Using their own or a company-provided mobile device, employees can spearhead their own training regimen by consuming on-demand video and fun, interactive training content when it works best for them. They feel more empowered because they are in control – rather than being controlled – and the device platform is a natural extension of their everyday lives.
Restaurants can boost employee engagement with features like “gameified” training content, automated virtual assistants, and social media channels that link employees with each other as well as coaches and mentors. Social media also provides a great platform for group discussions where employees can brainstorm collectively and allow experienced employees to pass down their knowledge to newer employees, dramatically reducing the learning curve.
Restaurants can also utilize live web polls over their WiFi networks, presenting a customer service scenario or other training simulation and then prompting the employees with answer choices on their mobile devices.
Case studies can come alive through humor and video storytelling. Interactive quizzes can make testing fun.
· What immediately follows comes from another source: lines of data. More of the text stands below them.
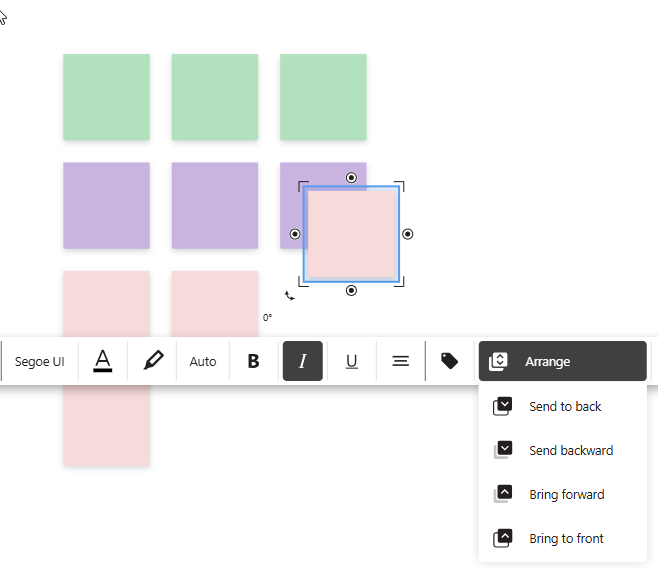658x568 pixels.
Task: Toggle underline formatting
Action: pyautogui.click(x=352, y=361)
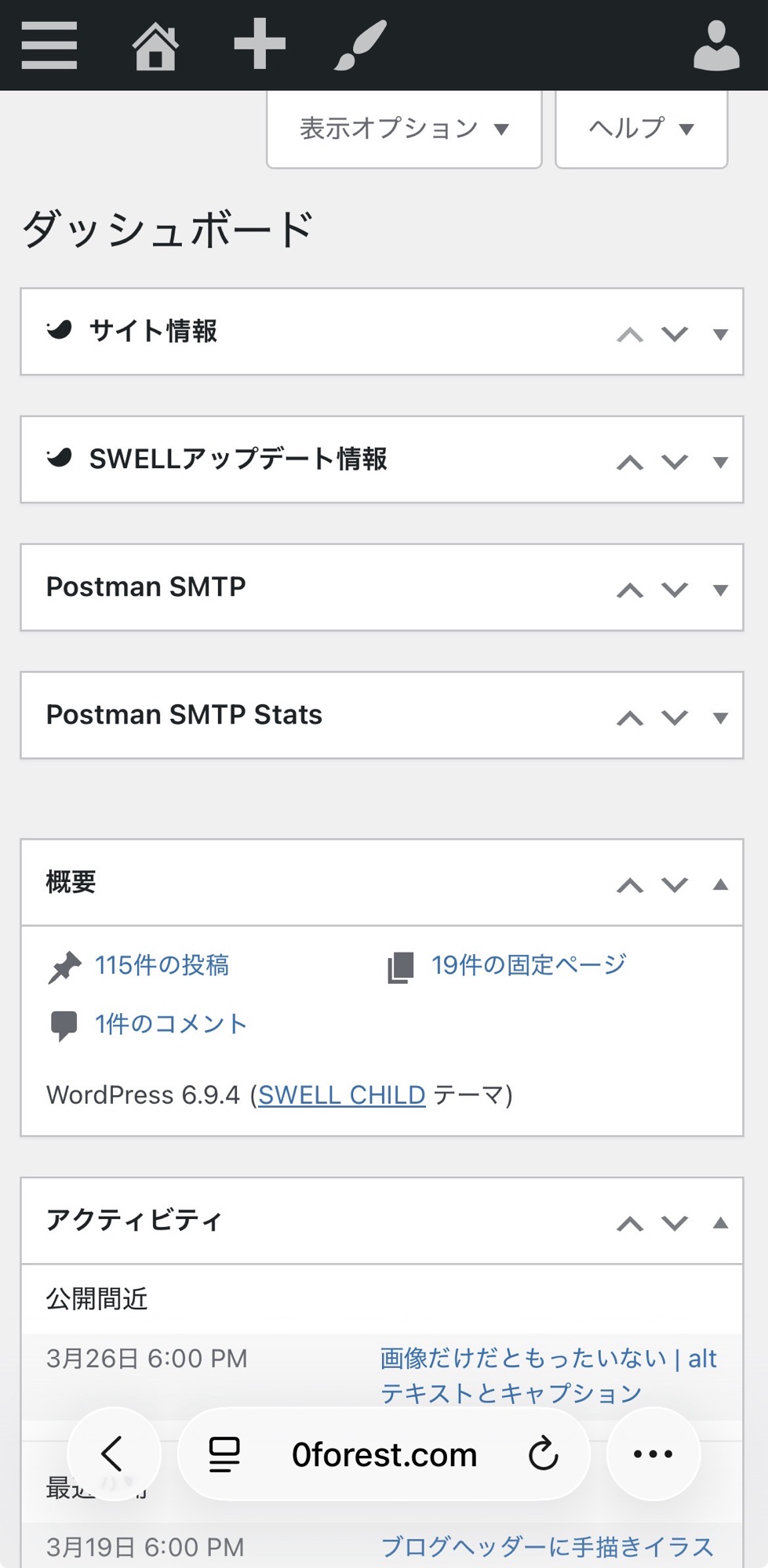Viewport: 768px width, 1568px height.
Task: Open the SWELL CHILD theme link
Action: point(340,1094)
And being digitally rewarded in some way for their diligent, self-directed learning can build confidence and self-esteem in employees.
The newer mobile training solutions also help management by making it easier to track a student’s participation, ensure compliance with corporate mandates, and communicate with employees in a more casual (i.e. less intimidating) online environment.
The bottom line is that the NLRB ruling has created a false dichotomy between franchisor liability and brand experience. Using a new networked, digitally-driven, consumer model for employee training will turn employees into eager directors of their own professional development, maintain a consistent brand experience within the franchise, and reduce franchisor risk under the new NLRB norms.